The company started a subsidiary in the UK and the US company was eventually sold to others. As a result, the word hoover as a synonym for a vacuum is common mostly in the UK. If you thought there should be a hovering hoover, you are not alone. In the 1950s the company made a vacuum named Hoover Constellation that kinda hovered.

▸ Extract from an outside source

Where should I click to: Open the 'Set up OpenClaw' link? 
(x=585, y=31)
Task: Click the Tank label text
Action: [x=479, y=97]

If you have already started thinking about what to give to women in your life this holiday season, consider this Hoover ad from 1940. It suggests men give their mothers, wives, and daughters a vacuum cleaner for Christmas. “You can show that devotion by giving each of them the same gift ... a Hoover Cleaner.” Good old times! Showing appreciation for three generations of women in the family with a thoughtful, practical gift! Of course, Hoover was not the only one. The ad was a product of its time. Check out this Sears vacuum cleaner ad.

USAGE:
“For now, campaigns from both parties are hoovering up as many cellphone numbers as possible, and Parscale has said texting will be at the center of Trump’s reelection strategy.”
McKay Coppins; The Billion-Dollar Disinformation Campaign to Reelect the President; The Atlantic (Boston, Massachusetts); Mar 2020.

A THOUGHT FOR TODAY:
Traditionalists are pessimists about the future and optimists about the past. -Lewis Mumford, writer and philosopher (19 Oct 1895-1990)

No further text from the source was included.